=== TASK OBJECTIVE ===
Would you count the lines of the listing that carry the word "page"? Give only the resulting number.

##### SUPPLIED MATERIAL #####

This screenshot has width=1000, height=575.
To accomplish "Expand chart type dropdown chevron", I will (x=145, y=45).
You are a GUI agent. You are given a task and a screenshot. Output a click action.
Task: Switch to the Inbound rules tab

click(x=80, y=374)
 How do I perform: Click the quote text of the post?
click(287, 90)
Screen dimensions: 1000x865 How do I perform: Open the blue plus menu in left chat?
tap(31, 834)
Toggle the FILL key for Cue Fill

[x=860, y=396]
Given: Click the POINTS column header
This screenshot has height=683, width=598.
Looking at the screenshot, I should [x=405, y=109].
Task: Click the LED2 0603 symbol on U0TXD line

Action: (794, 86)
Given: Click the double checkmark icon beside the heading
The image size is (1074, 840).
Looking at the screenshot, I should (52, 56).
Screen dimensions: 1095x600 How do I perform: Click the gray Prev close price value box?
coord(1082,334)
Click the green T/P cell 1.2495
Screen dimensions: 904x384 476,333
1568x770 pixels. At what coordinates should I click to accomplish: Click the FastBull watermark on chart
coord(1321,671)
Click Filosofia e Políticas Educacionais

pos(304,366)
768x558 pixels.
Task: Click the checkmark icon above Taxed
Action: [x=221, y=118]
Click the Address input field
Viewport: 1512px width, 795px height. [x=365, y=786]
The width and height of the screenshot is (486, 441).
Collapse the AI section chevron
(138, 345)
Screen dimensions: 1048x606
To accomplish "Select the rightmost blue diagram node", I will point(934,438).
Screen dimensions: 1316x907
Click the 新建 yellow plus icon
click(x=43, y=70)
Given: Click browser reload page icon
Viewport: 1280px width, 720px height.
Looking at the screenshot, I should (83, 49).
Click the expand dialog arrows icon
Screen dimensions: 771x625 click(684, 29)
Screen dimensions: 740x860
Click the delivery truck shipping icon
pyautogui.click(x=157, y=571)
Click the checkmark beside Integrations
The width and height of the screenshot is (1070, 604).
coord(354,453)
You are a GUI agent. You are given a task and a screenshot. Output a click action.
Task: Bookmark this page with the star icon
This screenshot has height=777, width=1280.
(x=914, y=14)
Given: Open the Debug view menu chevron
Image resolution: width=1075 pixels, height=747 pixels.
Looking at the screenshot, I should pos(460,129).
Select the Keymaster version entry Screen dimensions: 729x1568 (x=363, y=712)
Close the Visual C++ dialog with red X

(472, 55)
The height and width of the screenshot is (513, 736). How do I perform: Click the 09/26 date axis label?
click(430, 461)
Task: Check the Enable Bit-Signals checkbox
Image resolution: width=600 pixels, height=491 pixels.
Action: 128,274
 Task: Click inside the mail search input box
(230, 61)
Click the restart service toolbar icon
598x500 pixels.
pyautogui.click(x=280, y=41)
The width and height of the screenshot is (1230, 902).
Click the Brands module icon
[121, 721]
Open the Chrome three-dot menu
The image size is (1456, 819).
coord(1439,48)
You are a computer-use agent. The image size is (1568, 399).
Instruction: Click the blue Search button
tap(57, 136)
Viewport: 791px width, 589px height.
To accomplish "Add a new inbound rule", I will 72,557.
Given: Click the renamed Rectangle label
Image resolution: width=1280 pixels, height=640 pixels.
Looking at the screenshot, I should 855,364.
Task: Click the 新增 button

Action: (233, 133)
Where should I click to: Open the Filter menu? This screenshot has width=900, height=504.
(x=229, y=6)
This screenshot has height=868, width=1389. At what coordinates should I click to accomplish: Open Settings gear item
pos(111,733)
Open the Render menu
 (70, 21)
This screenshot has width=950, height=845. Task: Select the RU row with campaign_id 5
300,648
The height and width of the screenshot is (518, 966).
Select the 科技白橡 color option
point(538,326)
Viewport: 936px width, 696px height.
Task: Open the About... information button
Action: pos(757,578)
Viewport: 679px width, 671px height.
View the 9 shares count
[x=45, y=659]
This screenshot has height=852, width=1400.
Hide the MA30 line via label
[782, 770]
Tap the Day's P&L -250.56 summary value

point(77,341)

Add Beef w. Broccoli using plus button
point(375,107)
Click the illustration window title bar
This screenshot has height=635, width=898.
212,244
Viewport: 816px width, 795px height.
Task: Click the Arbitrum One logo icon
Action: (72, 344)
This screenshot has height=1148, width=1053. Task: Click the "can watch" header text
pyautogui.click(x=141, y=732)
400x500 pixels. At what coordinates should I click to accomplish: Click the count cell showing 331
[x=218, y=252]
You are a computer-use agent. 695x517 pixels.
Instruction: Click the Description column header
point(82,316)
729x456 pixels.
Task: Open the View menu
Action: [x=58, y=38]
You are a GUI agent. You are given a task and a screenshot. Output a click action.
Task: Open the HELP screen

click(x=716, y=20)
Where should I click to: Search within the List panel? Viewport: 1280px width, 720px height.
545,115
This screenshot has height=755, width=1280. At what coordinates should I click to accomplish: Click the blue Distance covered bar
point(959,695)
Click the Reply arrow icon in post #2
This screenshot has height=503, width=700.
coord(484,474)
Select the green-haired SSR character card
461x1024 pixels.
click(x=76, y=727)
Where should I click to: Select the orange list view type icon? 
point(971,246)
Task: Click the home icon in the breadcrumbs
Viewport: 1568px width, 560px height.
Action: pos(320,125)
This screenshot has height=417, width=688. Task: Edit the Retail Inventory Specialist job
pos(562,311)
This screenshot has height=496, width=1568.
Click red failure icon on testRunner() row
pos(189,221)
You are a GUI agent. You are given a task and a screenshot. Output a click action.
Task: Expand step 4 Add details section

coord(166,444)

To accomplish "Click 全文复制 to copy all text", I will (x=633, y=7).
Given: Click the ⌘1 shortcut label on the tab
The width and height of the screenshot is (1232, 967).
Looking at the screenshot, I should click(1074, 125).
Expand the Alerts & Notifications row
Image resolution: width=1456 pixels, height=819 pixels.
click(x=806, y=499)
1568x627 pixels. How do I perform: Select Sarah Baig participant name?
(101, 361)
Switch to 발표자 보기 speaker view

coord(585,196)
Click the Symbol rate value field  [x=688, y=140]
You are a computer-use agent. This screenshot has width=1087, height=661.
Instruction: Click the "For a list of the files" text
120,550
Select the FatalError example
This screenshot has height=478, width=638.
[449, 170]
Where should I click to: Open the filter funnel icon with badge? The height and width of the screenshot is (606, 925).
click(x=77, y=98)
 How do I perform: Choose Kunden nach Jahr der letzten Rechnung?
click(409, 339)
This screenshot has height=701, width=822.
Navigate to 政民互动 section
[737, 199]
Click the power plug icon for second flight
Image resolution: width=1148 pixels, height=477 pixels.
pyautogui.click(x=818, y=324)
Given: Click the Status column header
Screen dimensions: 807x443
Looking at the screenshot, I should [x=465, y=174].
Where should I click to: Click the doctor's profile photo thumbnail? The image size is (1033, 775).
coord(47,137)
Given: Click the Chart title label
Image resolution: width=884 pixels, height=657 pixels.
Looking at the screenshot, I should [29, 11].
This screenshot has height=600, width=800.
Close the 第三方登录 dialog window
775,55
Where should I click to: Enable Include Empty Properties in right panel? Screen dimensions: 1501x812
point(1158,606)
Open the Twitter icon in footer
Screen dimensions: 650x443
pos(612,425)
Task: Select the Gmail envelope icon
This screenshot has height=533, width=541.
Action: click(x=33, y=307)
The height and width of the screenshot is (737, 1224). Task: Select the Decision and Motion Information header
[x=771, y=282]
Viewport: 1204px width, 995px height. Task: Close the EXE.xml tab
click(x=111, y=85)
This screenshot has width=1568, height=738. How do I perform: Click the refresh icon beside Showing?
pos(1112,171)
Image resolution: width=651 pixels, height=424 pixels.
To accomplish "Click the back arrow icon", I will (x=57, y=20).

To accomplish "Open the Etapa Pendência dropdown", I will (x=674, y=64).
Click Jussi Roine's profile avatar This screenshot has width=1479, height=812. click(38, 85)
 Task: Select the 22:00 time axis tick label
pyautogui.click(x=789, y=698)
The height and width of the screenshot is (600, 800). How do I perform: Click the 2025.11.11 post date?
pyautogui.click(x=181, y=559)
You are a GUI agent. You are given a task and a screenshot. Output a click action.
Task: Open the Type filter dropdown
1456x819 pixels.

#####

=== RESULT FOR THIS TASK ===
2